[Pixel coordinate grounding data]
- - - - - - -
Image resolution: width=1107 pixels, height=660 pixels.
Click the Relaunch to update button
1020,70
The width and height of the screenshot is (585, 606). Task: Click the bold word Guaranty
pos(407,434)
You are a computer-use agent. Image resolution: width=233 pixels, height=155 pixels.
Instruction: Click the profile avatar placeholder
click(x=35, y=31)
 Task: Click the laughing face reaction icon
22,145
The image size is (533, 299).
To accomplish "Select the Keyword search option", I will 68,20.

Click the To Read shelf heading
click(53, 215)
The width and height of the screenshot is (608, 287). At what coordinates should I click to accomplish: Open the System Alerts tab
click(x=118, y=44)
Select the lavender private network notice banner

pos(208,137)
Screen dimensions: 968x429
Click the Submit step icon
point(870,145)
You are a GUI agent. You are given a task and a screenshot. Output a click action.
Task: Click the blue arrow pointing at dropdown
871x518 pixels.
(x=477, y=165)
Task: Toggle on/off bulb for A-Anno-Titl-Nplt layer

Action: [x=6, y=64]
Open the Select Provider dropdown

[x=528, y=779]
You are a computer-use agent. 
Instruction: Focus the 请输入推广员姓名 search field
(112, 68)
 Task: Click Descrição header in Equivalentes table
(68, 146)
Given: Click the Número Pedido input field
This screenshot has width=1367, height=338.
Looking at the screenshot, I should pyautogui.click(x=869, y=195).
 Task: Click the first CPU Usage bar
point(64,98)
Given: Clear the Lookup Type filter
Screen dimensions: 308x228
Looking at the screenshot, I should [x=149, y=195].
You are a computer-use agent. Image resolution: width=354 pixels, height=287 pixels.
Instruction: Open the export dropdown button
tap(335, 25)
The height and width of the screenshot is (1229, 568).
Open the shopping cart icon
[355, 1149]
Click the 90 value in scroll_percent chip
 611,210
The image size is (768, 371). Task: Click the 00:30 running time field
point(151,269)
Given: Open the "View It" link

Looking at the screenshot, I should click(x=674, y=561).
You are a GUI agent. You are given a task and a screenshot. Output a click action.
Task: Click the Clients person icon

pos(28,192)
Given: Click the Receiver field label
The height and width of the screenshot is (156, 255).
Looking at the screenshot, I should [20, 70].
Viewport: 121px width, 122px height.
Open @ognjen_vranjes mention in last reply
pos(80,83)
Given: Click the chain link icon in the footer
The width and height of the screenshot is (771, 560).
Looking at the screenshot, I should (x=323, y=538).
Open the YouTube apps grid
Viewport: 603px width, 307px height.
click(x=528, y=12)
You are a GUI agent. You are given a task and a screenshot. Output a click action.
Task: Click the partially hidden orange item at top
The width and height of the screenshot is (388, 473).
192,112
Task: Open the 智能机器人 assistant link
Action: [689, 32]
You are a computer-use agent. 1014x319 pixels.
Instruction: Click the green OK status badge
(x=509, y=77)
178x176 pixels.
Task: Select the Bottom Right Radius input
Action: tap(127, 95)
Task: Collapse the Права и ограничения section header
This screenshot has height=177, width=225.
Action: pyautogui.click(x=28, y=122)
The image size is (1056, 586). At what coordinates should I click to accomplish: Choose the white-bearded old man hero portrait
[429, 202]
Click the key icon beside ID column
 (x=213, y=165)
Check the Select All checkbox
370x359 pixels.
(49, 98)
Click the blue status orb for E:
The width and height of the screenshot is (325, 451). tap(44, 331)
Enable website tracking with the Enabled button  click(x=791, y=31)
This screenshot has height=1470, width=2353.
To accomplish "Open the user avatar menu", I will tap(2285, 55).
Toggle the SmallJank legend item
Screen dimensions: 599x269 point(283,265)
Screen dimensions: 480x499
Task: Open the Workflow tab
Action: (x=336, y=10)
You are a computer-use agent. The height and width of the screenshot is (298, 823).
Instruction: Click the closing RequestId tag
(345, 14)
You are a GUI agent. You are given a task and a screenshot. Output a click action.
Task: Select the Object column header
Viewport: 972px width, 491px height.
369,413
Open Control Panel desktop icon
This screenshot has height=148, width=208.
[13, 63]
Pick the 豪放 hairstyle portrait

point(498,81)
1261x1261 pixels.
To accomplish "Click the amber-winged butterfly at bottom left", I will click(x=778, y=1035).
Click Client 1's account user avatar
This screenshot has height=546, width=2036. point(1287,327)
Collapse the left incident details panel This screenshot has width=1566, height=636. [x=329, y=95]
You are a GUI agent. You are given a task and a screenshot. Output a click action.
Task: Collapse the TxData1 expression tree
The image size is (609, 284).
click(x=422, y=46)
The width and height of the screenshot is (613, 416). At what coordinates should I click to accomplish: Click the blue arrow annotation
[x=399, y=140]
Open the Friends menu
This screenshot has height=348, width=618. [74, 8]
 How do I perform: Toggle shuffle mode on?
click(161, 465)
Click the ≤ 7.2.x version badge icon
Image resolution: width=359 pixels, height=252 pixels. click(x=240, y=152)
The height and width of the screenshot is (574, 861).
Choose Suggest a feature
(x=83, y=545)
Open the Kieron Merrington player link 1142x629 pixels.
- - - - - - -
* **Action item**
Whenever a line of the data above includes the word "Collapse", copy that line.

* **Answer to this exercise**
Task: Collapse the Права и ограничения section header
Collapse the left incident details panel This screenshot has width=1566, height=636. [x=329, y=95]
Task: Collapse the TxData1 expression tree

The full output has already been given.